A viagem de bonde, remete à uma ideia de reflexão causada pelas pequenas
viagens do dia a dia e promove em Ana uma análise dos seus maiores duelos internos: de
um lado a agonia causada pela “hora perigosa da tarde”, momento de profundo medo e
ansiedade e de outro a tentativa de abafar tal ideia pelo autoconvencimento de que essa
foi a vida que escolhera e que não poderia retroceder, “assim quisera e escolhera”.
Percebe-se que o momento de retorno à estabilidade, “o fim da hora instável”, é
interrompido por um acontecimento, que poderia ser corriqueiro, mas que abala toda a
estrutura de Ana, o cego mastigando chicletes enquanto espera o bonde é capaz de tirá-la
totalmente da zona confortável e levá-la à uma autoanálise profunda, caracterizando outro
traço de literariedade. A autora, metaforeia o acontecimento, Ana também estaria cega,
alheia aos acontecimentos ao seu redor, não vendo a realidade da vida . A epifania inicia-
se no fim da viagem com o quebrar dos ovos, que marca a ruptura do status quo e celebra
o abrir dos olhos da personagem, para enxergar a partir de agora as circunstâncias da sua
existência, as durezas da vida e todas as possibilidades inerentes à ela.
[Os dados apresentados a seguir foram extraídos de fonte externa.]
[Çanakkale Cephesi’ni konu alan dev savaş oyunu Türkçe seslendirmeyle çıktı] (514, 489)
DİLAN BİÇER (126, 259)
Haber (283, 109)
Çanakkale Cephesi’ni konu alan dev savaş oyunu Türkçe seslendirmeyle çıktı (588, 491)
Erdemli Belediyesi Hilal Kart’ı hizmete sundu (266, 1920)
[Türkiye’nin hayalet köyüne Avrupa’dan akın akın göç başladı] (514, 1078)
A obra clariceana é marcada pelo conflito existencial e por uma busca pelo
encontrar-se, sem de fato conseguir fazê-lo. Nota-se que a epifania causa total confusão e
desorientação em Ana, isso faz com que ela perca seu ponto de descida do bonde, “há
muito passara do seu ponto” e, por sua vez, demore a conseguir localizar o Jardim
Botânico, onde passa um bom tempo sozinha, observando minuciosamente a natureza e
suas metáforas. A lembrança amorosa do filho tira-a do mergulho introspectivo e de
súbito, Ana retorna para casa. O abraço do filho, o jantar com a família pouco a pouco
trazem-na de volta à sua vida normal e ela observa e goza esses pequenos prazeres, a
saída dos familiares, porém, traz à tona novamente os conflitos que a perturbavam.
O estouro vindo do fogão da cozinha e causado pelo seu marido é o ápice do
retorno de Ana à sua vida rotineira, a personagem choca-se com a mera possibilidade de
perder aqueles que ama e isso parece convencê-la da aceitação de sua realidade. O amor
para Ana evidencia-se no final do conto, ao aceitar ir com o marido para o quarto dormir
ela vira as costas para seus questionamentos e dúvidas. O verbo “dormir” contrapõe-se
paradoxalmente ao verbo “acordar”, este refere-se ao momento de despertar que ela
vivenciou em contraposição ao ir fechar os olhos novamente. Seria então anular-se em
detrimento do outro(s) a manifestação de amor intitulada?
A expressão “se atravessara o amor e seu inferno”, finaliza o conto e de forma
sincera transparece a dor e a abnegação de Ana em nome de sua família, , sem esconder
a penosidade da escolha, o soprar da “ pequena flama do dia” sugere que a personagem
esquecera-se dos acontecimentos do dia e aceitara sua condição.